## Need help verifying an anwer to this problem.

Complex numbers, rational functions, logarithms, sequences and series, matrix operations, etc.
rogermiranda
Posts: 19
Joined: Fri Apr 30, 2010 6:01 pm
Contact:

### Need help verifying an anwer to this problem.

Complex Fraction:
a^2 / b^2 - 1 denominator 1/a + 1/b = a^2 - b^2 / b^2 denominator b+a / ab
= a^2 - b^2 / b^2 * ab / b+a = a(a-b) / b.
But my textbook has the answer a(a-b). So what happened to the denominator b?

stapel_eliz
Posts: 1628
Joined: Mon Dec 08, 2008 4:22 pm
Contact:
Please reply showing the expression with grouping symbols. For instance, does "a^2 / b^2 - 1" mean "(a2/b2) - 1" or "a2/(b2 - 1)"?

Thank you!

rogermiranda
Posts: 19
Joined: Fri Apr 30, 2010 6:01 pm
Contact:

### Re: Need help verifying an anwer to this problem.

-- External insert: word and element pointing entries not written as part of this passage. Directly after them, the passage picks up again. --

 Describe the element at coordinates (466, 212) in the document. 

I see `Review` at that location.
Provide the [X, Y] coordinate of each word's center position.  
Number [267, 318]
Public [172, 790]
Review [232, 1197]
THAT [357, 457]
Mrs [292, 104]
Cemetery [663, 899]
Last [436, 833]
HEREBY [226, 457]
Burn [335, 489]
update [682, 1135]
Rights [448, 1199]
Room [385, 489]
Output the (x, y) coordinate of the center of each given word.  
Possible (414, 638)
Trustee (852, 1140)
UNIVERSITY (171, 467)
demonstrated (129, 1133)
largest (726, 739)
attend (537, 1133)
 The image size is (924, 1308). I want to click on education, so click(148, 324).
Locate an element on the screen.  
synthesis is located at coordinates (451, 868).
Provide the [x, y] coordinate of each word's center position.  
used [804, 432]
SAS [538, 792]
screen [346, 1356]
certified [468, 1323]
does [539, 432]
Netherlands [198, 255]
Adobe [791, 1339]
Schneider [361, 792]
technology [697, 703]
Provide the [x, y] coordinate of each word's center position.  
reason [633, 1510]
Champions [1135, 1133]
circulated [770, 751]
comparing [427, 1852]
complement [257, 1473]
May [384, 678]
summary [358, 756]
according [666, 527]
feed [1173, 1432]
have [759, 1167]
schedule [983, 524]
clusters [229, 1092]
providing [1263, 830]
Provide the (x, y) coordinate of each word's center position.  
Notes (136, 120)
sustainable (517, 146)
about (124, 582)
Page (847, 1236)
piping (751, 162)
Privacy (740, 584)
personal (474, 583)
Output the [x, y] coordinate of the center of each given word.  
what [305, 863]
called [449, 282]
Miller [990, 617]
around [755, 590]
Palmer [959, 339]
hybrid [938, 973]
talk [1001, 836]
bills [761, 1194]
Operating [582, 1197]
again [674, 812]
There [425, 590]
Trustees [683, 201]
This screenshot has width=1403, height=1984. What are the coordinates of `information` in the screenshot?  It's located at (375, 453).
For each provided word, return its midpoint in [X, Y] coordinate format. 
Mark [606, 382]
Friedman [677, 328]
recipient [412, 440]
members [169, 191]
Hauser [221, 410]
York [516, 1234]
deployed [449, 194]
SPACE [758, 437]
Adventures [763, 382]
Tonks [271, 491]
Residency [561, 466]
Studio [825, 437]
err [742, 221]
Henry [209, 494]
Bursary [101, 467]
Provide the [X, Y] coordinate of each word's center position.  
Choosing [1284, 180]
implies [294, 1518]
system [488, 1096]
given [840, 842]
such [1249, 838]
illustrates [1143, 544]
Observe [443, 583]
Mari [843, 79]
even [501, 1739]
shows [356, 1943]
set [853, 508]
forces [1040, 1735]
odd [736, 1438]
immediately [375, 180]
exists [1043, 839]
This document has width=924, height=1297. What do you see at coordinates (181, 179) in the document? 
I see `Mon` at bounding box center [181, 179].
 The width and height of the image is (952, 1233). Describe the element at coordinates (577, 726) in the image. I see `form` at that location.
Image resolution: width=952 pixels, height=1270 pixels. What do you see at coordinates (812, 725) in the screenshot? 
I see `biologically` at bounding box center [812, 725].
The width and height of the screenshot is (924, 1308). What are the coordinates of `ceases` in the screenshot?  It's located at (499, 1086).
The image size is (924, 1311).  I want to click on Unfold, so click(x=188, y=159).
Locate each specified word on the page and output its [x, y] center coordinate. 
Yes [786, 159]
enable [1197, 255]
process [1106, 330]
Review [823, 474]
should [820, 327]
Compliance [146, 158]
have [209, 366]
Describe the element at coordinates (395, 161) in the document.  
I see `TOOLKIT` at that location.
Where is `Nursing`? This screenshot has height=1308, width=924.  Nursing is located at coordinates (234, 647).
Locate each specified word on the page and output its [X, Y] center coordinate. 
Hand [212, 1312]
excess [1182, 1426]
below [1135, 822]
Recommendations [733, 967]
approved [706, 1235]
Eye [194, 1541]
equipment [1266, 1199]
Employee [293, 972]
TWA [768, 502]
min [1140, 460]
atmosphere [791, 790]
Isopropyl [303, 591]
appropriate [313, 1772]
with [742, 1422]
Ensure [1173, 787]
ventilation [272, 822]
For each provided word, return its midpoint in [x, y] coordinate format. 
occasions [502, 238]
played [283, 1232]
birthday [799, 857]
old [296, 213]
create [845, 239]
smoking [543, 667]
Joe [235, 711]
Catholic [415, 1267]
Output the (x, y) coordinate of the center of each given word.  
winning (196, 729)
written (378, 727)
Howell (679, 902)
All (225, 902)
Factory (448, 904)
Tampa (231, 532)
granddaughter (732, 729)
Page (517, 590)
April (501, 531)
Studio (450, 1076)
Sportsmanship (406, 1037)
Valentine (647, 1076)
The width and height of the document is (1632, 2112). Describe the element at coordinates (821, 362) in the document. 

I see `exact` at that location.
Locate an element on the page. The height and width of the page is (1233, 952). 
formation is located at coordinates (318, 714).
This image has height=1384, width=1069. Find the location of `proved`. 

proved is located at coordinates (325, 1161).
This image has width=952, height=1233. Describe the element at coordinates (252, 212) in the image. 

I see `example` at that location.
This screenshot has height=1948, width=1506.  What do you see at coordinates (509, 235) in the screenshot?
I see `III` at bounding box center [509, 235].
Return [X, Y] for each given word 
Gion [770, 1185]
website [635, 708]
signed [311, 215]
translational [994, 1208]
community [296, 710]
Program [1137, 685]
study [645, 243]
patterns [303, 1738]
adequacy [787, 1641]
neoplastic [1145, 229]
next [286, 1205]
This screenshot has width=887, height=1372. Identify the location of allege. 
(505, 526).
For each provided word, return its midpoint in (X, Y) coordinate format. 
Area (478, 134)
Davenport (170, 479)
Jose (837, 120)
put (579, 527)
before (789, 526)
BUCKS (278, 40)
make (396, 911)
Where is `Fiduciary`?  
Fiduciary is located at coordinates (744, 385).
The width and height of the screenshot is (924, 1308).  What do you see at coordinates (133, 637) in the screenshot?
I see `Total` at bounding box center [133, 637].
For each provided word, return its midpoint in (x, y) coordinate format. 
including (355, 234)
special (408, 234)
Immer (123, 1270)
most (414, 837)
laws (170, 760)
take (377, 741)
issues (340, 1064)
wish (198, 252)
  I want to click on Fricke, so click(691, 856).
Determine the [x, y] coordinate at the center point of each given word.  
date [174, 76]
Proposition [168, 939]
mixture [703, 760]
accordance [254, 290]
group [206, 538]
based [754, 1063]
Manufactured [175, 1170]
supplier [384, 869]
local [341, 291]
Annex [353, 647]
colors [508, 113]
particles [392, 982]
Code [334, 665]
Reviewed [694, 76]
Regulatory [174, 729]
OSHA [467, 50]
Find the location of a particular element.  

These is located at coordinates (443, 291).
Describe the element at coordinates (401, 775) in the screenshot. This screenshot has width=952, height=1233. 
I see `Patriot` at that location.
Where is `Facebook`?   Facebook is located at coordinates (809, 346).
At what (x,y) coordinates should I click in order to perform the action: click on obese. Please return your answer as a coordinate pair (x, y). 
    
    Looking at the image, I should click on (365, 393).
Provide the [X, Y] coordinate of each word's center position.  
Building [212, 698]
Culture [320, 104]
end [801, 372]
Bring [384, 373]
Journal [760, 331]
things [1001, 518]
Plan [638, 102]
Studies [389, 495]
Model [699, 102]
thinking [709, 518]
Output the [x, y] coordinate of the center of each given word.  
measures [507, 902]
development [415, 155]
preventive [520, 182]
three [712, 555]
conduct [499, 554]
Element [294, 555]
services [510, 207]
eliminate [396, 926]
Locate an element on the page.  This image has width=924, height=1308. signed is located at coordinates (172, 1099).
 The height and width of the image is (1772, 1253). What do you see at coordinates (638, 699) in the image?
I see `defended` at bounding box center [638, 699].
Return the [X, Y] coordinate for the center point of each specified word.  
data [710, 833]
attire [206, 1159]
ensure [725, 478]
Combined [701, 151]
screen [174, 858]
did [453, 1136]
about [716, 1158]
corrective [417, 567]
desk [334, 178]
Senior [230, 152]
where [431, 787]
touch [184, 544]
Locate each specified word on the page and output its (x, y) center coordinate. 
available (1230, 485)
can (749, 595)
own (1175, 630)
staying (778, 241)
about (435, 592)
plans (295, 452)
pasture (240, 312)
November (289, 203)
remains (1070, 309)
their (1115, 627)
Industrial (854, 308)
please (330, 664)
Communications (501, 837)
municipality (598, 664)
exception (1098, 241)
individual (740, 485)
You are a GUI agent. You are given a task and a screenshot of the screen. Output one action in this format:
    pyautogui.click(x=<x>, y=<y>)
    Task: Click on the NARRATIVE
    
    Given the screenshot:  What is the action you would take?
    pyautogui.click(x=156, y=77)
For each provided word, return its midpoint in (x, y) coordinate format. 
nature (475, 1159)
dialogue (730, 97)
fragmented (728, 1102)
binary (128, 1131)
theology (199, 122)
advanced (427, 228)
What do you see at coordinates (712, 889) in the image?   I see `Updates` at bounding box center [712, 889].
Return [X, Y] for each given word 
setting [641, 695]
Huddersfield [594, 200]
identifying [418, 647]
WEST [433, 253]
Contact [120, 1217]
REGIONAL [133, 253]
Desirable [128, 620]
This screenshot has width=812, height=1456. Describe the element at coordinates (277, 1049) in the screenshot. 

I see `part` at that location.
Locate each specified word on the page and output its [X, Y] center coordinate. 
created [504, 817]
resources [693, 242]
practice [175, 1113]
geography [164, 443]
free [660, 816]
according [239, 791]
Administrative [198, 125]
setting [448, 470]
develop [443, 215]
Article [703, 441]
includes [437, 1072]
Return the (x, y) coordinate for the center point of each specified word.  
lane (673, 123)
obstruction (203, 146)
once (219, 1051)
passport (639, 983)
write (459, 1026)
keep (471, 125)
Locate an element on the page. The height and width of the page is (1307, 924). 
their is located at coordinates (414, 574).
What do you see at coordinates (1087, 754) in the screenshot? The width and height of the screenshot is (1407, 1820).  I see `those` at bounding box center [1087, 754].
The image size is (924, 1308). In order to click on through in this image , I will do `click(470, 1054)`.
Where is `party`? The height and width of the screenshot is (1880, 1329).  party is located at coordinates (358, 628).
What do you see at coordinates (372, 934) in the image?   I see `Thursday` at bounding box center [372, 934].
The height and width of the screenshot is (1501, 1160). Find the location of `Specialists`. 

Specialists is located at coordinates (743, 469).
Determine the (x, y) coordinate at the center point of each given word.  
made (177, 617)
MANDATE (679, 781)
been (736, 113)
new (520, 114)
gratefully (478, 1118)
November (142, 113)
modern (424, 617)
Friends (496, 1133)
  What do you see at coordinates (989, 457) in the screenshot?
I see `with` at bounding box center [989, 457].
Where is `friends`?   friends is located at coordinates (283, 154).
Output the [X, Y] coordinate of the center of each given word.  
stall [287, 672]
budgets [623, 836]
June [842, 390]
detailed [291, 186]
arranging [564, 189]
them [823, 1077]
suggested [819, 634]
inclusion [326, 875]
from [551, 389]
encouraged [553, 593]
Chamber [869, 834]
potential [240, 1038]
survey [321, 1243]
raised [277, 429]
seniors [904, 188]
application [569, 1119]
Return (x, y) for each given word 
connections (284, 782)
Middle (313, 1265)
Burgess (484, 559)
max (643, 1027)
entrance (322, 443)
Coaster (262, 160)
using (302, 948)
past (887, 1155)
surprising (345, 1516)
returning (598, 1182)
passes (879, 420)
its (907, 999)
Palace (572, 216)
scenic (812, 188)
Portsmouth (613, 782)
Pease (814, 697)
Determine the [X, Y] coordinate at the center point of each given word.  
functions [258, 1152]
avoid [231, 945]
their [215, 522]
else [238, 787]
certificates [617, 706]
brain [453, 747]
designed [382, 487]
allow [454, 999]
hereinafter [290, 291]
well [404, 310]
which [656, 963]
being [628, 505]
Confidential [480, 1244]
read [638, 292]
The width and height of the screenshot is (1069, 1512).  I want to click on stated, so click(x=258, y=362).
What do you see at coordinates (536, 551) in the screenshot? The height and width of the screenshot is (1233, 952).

Here is the Complex Fraction:
Numerator= (a^2 / b^2) - 1
Denominator = (1/a + b/a)

So, finding the LCD I have
Numerator= (a^2 - b^2 / b^2)
Denominator = (b + a / ab)

Next I multiply by the reciprocal
(a^2 - b^2 / b^2) * (ab / b + a)
[(a + b)(a - b) / b^2)] * (ab / b + a)

Simplifying, I am left with
(a - b / b) * a

So the answer I get is
Numerator= a(a - b)
Denominator = b but my textbook has the answer a(a - b). So what happened to the denominator b?

stapel_eliz
Posts: 1628
Joined: Mon Dec 08, 2008 4:22 pm
Contact:
Here is the Complex Fraction:
Numerator= (a^2 / b^2) - 1
Denominator = (1/a + b/a)
I will assume the following:

. . . . .$\frac{\left(\frac{a^2}{b^2}\, -\, 1\right)}{\left(\frac{1}{a}\, +\,\frac{b}{a}\right)}$

I think you then went the route of working the numerator and denominator separately. But I don't understand what you did in the denominator, since you were given two fractions with the same denominator...? I think the next step should have been as follows:

. . . . .$\frac{\left(\frac{a^2\, -\, b^2}{b^2}\right)}{\left(\frac{1\, +\, b}{a}\right)}$

rogermiranda
Posts: 19
Joined: Fri Apr 30, 2010 6:01 pm
Contact:

### Re: Need help verifying an anwer to this problem.

Yes you have written the problem correctly.
Except the denomitor of the complex fraction is 1 over a + 1 over b (1/a + 1/b). So the LCD is ab.
So the denominator of the complex fraction is now b + a over ab (b + a / ab).

stapel_eliz
Posts: 1628
Joined: Mon Dec 08, 2008 4:22 pm
Contact:
... the denomitor of the complex fraction is 1 over a + 1 over b (1/a + 1/b).
Ah; so the expression is as follows...?

. . . . .$\frac{\left(\frac{a^2}{b^2}\, -\, 1\right)}{\left(\frac{1}{a}\, +\,\frac{1}{b}\right)}$

Then the LCD's would give:

. . . . .$\frac{\left(\frac{a^2\, -\, b^2}{b^2}\right)}{\left(\frac{b\, +\, a}{ab}\right)}$

Reverse the one addition to get the standard order:

. . . . .$\frac{\left(\frac{a^2\, -\, b^2}{b^2}\right)}{\left(\frac{a\, +\, b}{ab}\right)}$

Then flip-n-multiply:

. . . . .$\left(\frac{a^2\, -\, b^2}{b^2}\right)\, \times\, \left(\frac{ab}{a\, +\, b}\right)$

Factor the one numerator, cancel the common factors, and simplify to get the final answer.

My answer matches yours, by the way, not the book's. At a guess, the solution was typoed.